MADRID, 6 (EUROPA PRESSE)
The Venezuelan opposition announced this Saturday the death of former governor of the state of Nueva Esparta Alfredo Díaz during an “unjust conviction” in El Helicoide prison in Caracas.
“Today, unfortunately, an innocent leader dies unjustly in prison,” lamented Venezuela’s main opposition coalition, the Democratic Unitary Platform, on its social network X account.
Díaz, 55, died after a year in prison and solitary confinement, as reported by the director of the NGO Foro Penal, Alfredo Romero, also on his
Opposition leader Leopoldo López also condemned Díaz’s death before denouncing mistreatment and abuse by prison authorities. “Alfredo Díaz, former mayor, friend, patriot and fighter, died at the Helicoide torture center. He had been asking for medical care for months and they denied it, they killed him.
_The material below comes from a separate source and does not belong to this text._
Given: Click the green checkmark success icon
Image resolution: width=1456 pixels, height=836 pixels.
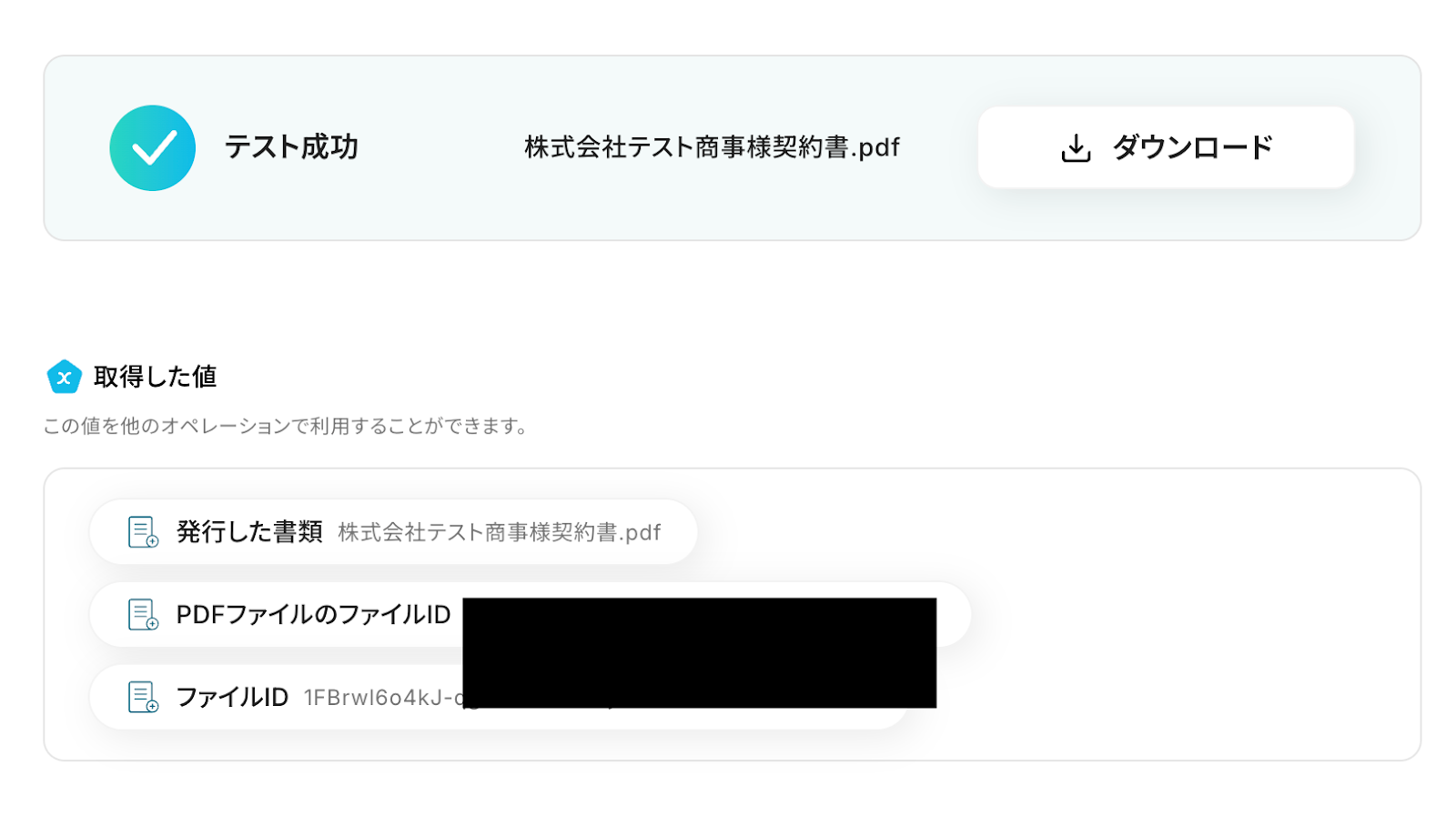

He is another victim of the dictatorship,” he said.
Shortly after, Venezuela’s most prominent opponents, Maria Corina Machado and Edmundo González, condemned Díaz’s death in a joint statement and also demanded accountability.
“Alfredo was in the custody of the Nicolas Maduro regime. His integrity and life were the sole responsibility of those who kept him arbitrarily kidnapped in a siege widely denounced by international organizations as a systematic center of torture and other human rights violations,” they said.
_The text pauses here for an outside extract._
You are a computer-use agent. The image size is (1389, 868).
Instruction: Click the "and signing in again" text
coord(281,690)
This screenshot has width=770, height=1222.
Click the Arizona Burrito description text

“Therefore,” they added, “this cannot be treated as an ordinary death; it is a crime under the responsibility of the regime.”
“Alfredo’s death is not an isolated event. Unfortunately, it adds to an alarming and painful chain of deaths of political prisoners detained in the context of post-election repression,” they concluded.
Díaz was arrested by security forces in November 2024 while traveling by bus to the border with Colombia following the controversial presidential election. After being held incommunicado for several days, he was transferred to Hélicoide prison, denounced by the opposition as a torture center for political dissidents.
In November, Amnesty International Americas described Díaz’s imprisonment as “arbitrary detention due to his political profile” and denounced that he had been subjected “to enforced disappearance during the first four days of his detention.”